Lines before the one containing "Click the phrase" are left out; return that line and all lines after it, exactly, through the end of the records below.
********************
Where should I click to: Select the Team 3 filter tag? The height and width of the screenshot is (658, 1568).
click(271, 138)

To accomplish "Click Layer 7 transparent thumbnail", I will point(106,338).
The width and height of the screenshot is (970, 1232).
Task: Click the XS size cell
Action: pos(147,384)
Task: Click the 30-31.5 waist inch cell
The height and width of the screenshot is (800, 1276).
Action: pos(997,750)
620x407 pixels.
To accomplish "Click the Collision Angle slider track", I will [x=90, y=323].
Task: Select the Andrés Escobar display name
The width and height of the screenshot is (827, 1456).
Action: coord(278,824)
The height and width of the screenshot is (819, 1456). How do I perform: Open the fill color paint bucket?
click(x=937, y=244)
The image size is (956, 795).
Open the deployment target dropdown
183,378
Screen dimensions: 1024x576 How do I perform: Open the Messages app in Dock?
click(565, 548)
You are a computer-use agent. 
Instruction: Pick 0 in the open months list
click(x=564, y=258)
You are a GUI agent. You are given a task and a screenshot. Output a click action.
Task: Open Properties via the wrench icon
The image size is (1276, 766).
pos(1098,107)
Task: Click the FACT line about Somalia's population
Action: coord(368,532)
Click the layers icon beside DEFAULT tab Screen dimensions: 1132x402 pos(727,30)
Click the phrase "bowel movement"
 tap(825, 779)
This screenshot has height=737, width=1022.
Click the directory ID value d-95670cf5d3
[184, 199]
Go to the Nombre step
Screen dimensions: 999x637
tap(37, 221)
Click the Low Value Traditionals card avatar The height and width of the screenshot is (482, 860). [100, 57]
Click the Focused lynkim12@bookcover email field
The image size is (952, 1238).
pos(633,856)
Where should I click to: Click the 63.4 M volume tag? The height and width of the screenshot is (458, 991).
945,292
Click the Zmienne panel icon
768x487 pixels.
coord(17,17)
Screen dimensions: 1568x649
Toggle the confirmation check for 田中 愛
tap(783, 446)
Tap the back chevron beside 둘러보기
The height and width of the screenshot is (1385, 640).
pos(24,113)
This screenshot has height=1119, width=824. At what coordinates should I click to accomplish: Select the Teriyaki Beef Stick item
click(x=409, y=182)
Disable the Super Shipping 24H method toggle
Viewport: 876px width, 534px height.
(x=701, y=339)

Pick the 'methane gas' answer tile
********************
> **Your solution**
Click the phrase "bowel movement"
 tap(825, 779)
This screenshot has height=737, width=1022.
Click the directory ID value d-95670cf5d3
[184, 199]
Go to the Nombre step
Screen dimensions: 999x637
tap(37, 221)
Click the Low Value Traditionals card avatar The height and width of the screenshot is (482, 860). [100, 57]
Click the Focused lynkim12@bookcover email field
The image size is (952, 1238).
pos(633,856)
Where should I click to: Click the 63.4 M volume tag? The height and width of the screenshot is (458, 991).
945,292
Click the Zmienne panel icon
768x487 pixels.
coord(17,17)
Screen dimensions: 1568x649
Toggle the confirmation check for 田中 愛
tap(783, 446)
Tap the back chevron beside 둘러보기
The height and width of the screenshot is (1385, 640).
pos(24,113)
This screenshot has height=1119, width=824. At what coordinates should I click to accomplish: Select the Teriyaki Beef Stick item
click(x=409, y=182)
Disable the Super Shipping 24H method toggle
Viewport: 876px width, 534px height.
(x=701, y=339)

Pick the 'methane gas' answer tile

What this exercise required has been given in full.